Caroline Slemp, 6, and Andrew Slemp, 11, of Franklin, Tenn., gaze at the light display at Planet Christmas in Franklin, which is about 20 miles south of Nashville, Tenn. (Photo by Clinton Lewis)

FRANKLIN, Tenn. – Directions to Franklin resident Chuck Smith’s home are easy, he insists.

 

“Take Interstate 65 south, get off at Exit 65 in Franklin and follow the glow on the horizon,” he said.

 

Thousands of people follow these directions each year to get a glimpse of what Smith – the Clark Griswald of Franklin – calls Planet Christmas.

 

“Last week we had five limousines and two tour buses here at the same time,” neighbor Marsha Richards said, with a mixture of awe and exasperation. “Hundreds of cars come every night, more on the weekends. He doesn’t make any money doing this; he does it out of the goodness of his heart.”

 

For the past 14 years, Smith has built it and people have come.

Smith’s yard and home are filled with 143,268 miniature lights, more than 350 strobe lights, 6.4 miles of wire to connect it all, 540 computer-controled circuits, dozens of reindeer, Santas, gingerbread houses, penguins, elves, sleighs ... and one unquenchable appetite for more of everything.

 

“I’ve just about run out of places to put lights,” he said. “It won’t be much longer ’til I have to get a bigger home.”

 

But he can’t stop – not now.

 

“It has become a tradition for a lot of people,” said Smith, who is executive vice president of a computer software corporation in his spare time. “People come from neighboring states to see this. I had a guy come last weekend who drove up from Iowa with his wife. That’s an 18-hour drive!

 

“I had one person come to me and say his mother’s dying wish was to see the lights before she died. Sure enough, she saw the lights and a week later she died. That really touched my heart.”

 

Every 15 minutes, Smith’s home becomes a winter wonderland light show.

 

He uses a computer with a 200-MHz Pentium processor to make the lights blink in different patterns – often to the beat of Christmas music that is piped outside and played around the clock – until, just for a moment, all 143,268 lights beam in unison.

 

“It’s amazing,” Maria Burton of Franklin said. “We’ve been here three years in a row and every year it gets bigger. It puts everybody else’s lights to shame, but I would hate to see his electric bill.”

 

Because the lights are sequenced and rarely on at the same time, the bill isn’t that high, Smith said.

 

“Not as bad as people think,” he said. “It ends up being about $75 or $80 extra a month.”

 

It’s more the time than the cost that would shock people, Smith said.

 

“It’s a year-round hobby for me, he said.

 

This year, Smith started putting lights up outside his home on Halloween. He took off his paying job for nearly three weeks in November and worked from sunrise to well after dark on his hobby.

 

By Thanksgiving, after more than 300 man hours, what Smith calls his “Christmas light obsession” was ready to blaze. It will take him another six days to bring it all down and a week or so to store the equipment.

 

Then, of course, there’s his Web page – www.PlanetChristmas.com – to update. Smith even has his own chat room in which people from all over the globe suggest ideas for Christmas Planet and garner tips on how to do it themselves.

 

“People from around the world are doing this now,” he said. “I find it utterly amazing.”

 

All of it stems from one spinning Christmas tree Smith put up in his yard 15 years ago. A car stopped and its occupants stayed to watch for two minutes.

Smith was hooked.

 

Now the lines to Smith’s home can stretch for miles as Christmas nears. He doesn’t charge people money and while some offer him donations, he refuses.

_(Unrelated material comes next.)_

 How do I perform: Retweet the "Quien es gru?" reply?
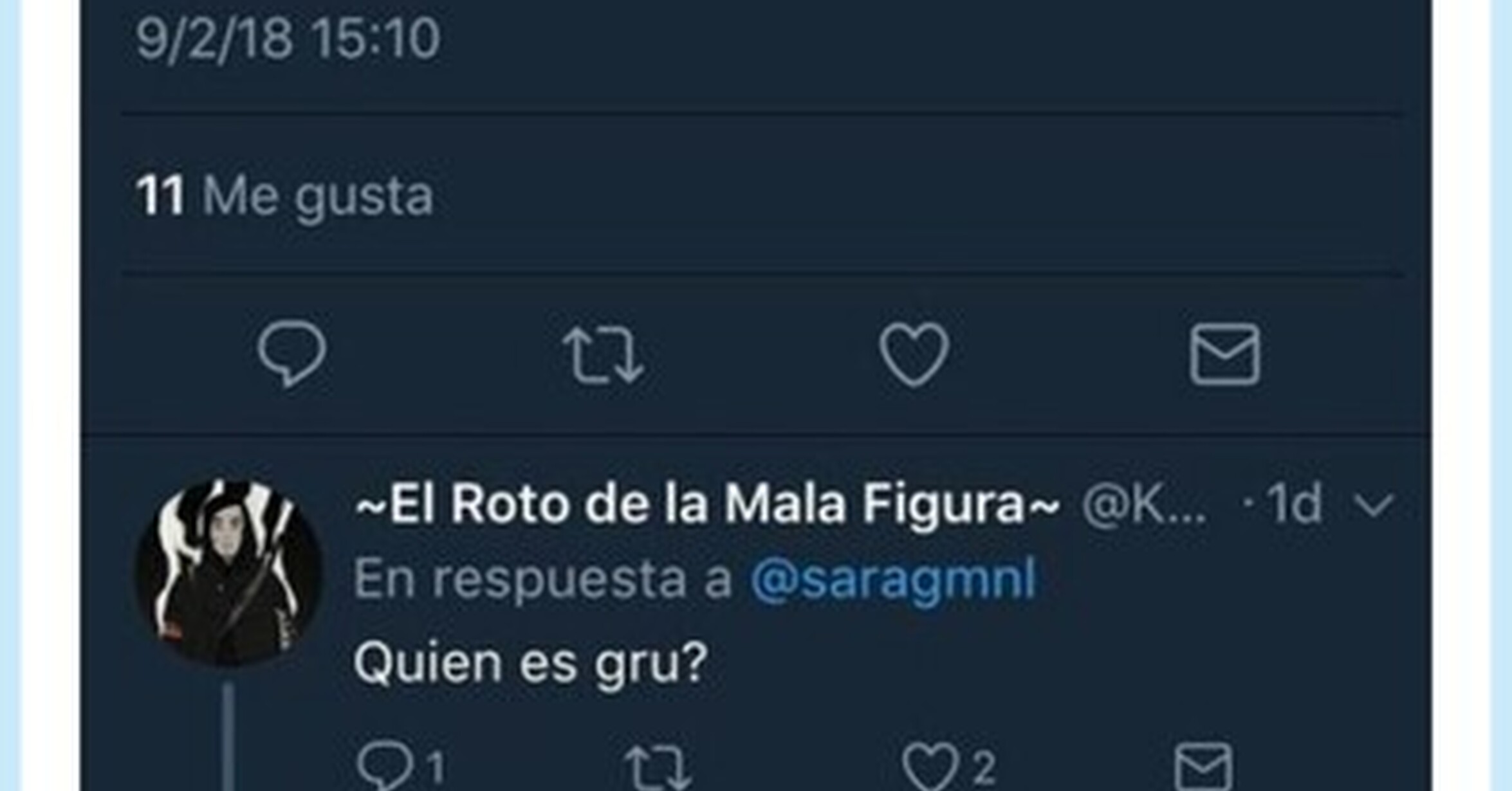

“It’s all in the spirit of Christmas,” he said.

 

If that wasn’t enough, every night at 7:30, Smith dons full Santa garb, hands out candy and asks each child – often more than 100 – what he would like for Christmas.

 

“There’s not a better feeling in the world than going out there and playing Santa for those kids,” he said. “They scream and ‘ooh’ and ‘ah,’ and it’s all worth it.

 

“My wife (Marla) and I heard something the other night, looked outside, and there was a man playing a harmonica and people singing Christmas carols with him. That’s what it’s all about. It’s an event for a lot of people.”